Gminy będą w przetargach wyłaniać firmy, które odbiorą śmieci od mieszkańców.
Gminy przejmą obowiązki właścicieli nieruchomości dotyczące gospodarowania odpadami komunalnymi – wynika z projektu nowelizacji ustawy o utrzymaniu czystości i porządku w gminach. We wtorek projekt przyjął rząd. Zmiany oznaczają, że mieszkańcy gmin nie będą sami podpisywać umów na odbiór odpadów komunalnych z ich gospodarstw domowych z prywatnymi firmami. Będą za to wnosić opłatę do gminy za gospodarowanie odpadami. Opłata ta obejmie każdego mieszkańca danego terenu, a to oznacza, że nikt się nie uwolni od płacenia za śmieci, jak to jest obecnie.

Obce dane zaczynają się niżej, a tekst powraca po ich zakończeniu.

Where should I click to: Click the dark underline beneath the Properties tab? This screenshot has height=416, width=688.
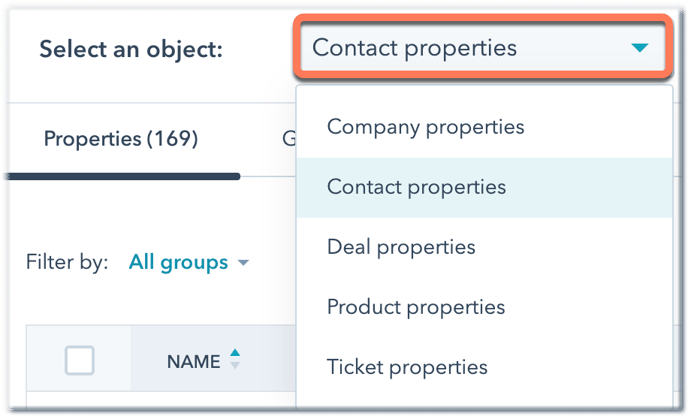tap(120, 176)

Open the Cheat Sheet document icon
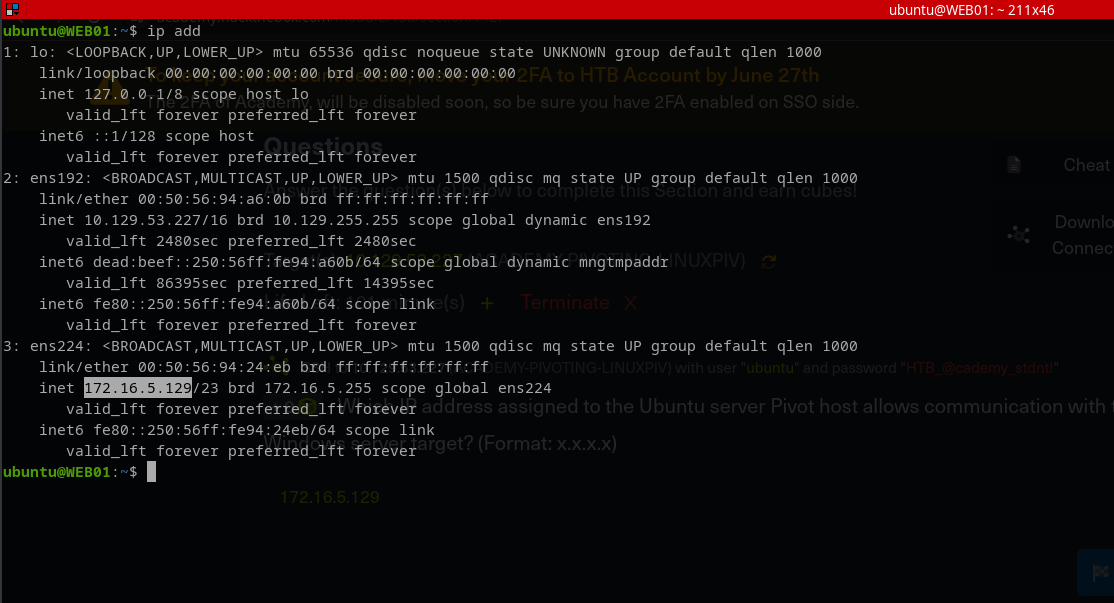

Dzisiaj niektórzy w ogóle nie mają podpisanych umów na odbiór śmieci. Odpadków pozbywają się w lasach. W niektórych miasteczkach dochodziło też do podrzucania ich sąsiadom, którzy z kolei płacili za pozbywanie się odpadów. Zmiana prawa zakończy taką praktykę i, jak przekonuje Ministerstwo Środowiska, zaczną znikać dzikie wysypiska śmieci. Andrzej Kraszewski, minister środowiska, wielokrotnie podkreślał, że wyrzucenie śmieci do lasu jest najtańsze. Dlatego po zmianie prawa taka praktyka nie będzie się już nikomu opłacała, skoro i tak każdy mieszkaniec zapłaci gminie za odbiór odpadów.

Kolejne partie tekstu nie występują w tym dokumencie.